Required actions:
1. From the Kalamkari passage, list every motif it names as a popular subject.
2. Continue the Kalamkari passage from where it stops.

Excerpted passage:
Kalamkari is from ‘Kalam’ (pen) and ‘Kari’ (craftsmanship), words taken from the Persian for the art of hand painting done on fabrics with the use of a pen and extended to include hand block printing. There are two schools of art that developed Kalamkari initially in India and from individual origins.
Srikalahasti style that used the pen for drawing and filling in the colours, and with a strong influence of Hindu culture that specifically focused on religious subjects and scenes from the epics Ramayana and Mahabharata in its paintings.
The Machilipatnam style that came with an Islamic slant, had subjects of paintings mostly depicting flora and fauna, with floral designs as a backdrop on the fabric.
Both styles that have popularised Kalamkari have one thing in common – the depictions are fine and neatly drawn, there is extensive use of organic colours which are fast, there is no dilution in the skill and quality over the years. Today’s Kalamkari has both styles merged into one with different facets within the art.
Kalamkari on traditional fabrics like the salwar kamiz and saree showcases the simplicity, elaborate themes, sharp detailing and attractive motifs in a host of bright and pleasing hues. Kalamkari comes off beautifully on a whole lot of fabrics like silk, cotton, sico art silks such as georgette, chiffon, Supernet, crepe silk and others.
With vegetable dyes being used, colours are fast and long lasting. Motifs with trees, creepers, flowers, leaves, birds are popular subjects.

Provided material:
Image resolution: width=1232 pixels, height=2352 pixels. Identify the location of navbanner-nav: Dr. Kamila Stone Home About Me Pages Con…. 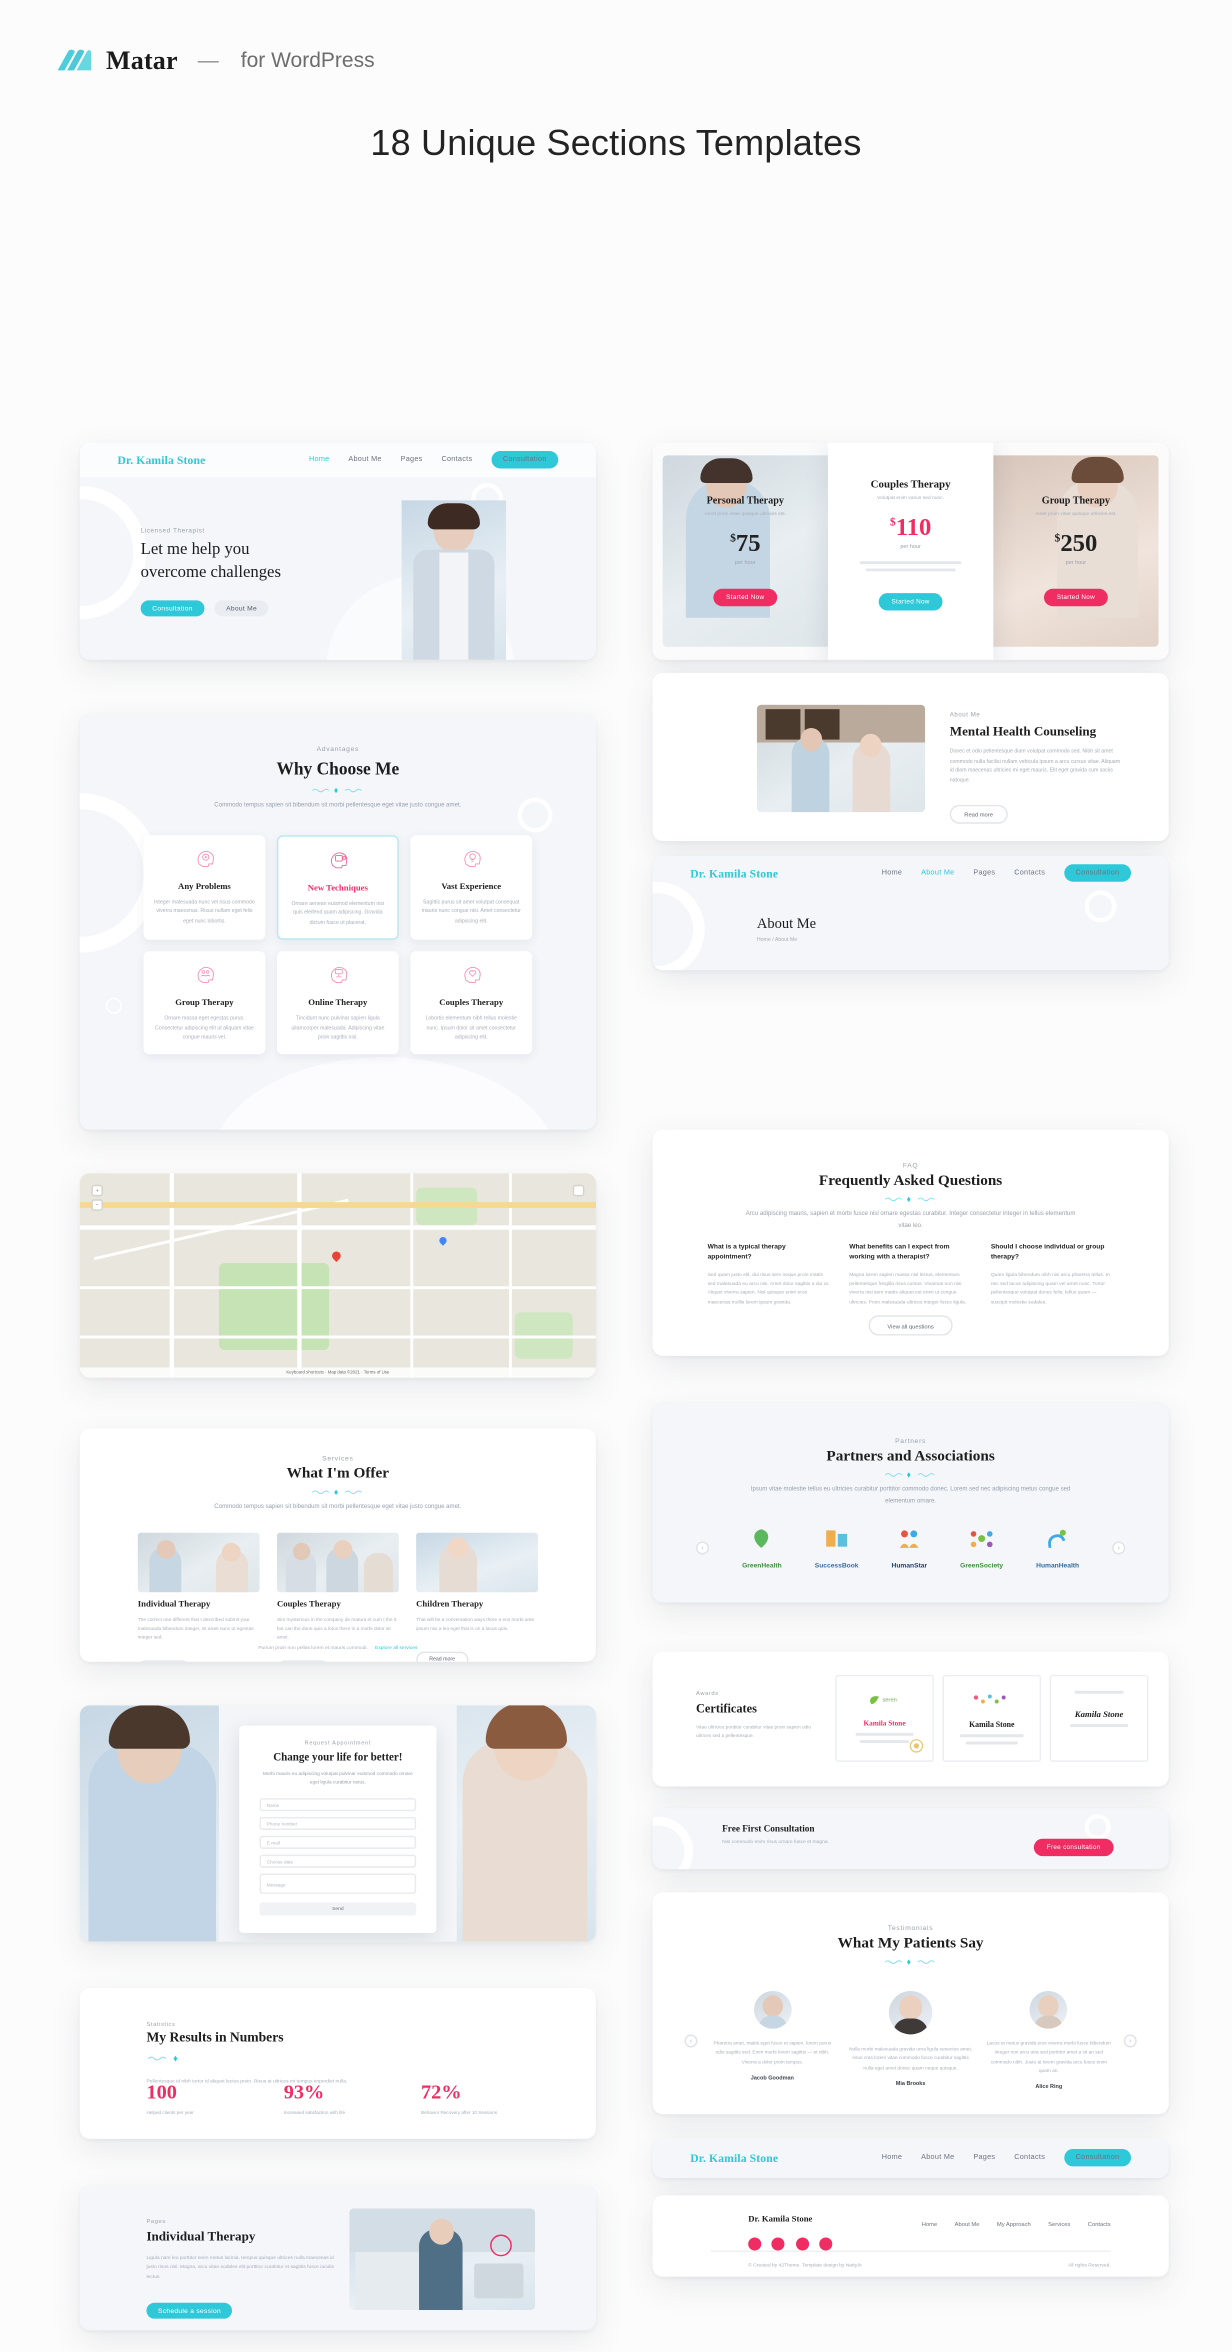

Response list:
1. trees, creepers, flowers, leaves, birds

2.
Gloss on the fabric comes from the traditional use of some natural substances such as myrobalan, cow’s milk, cow dung, seeds, plants and crushed flowers in the paintings. The etching of lines and applying of colour is done with a finely sharpened short bamboo piece which reflects the devotion and skill of the ethnic craftsmen to bring about such exquisite masterpieces despite the limited resources.
A time-consuming and arduous task, that involves patience and dedication, it is the sharpness of the lines, the fine details and the picturesque outcome that make this ethnic effort worth its while.
Kalamkari shalwar kameez in the printed variety have block prints featuring floral designs and geometrical patterns arranged in designer fashion. Modern abstract designs have also been included in recent times to resounding applause from the market.
Ethnic art is like any other art. It is however the toil and the effort in producing these exceptional works of detail and flawlessness despite the limited resources available, that truly give it its value.
There are fine pure Kalamkari handloom cotton shalwar kamiz with multi-colour Kalamkari, where multi-colour borders and fancy designs on the dupatta go well with the central design. You have the floral adorned salwar kameez with attractive hand painted bootis or lovely embroidery all over. Then you have the veg. dyed shalwar kamiz in silk and cotton that have finely marked lines and accentuate the effect of the geometrical patterns.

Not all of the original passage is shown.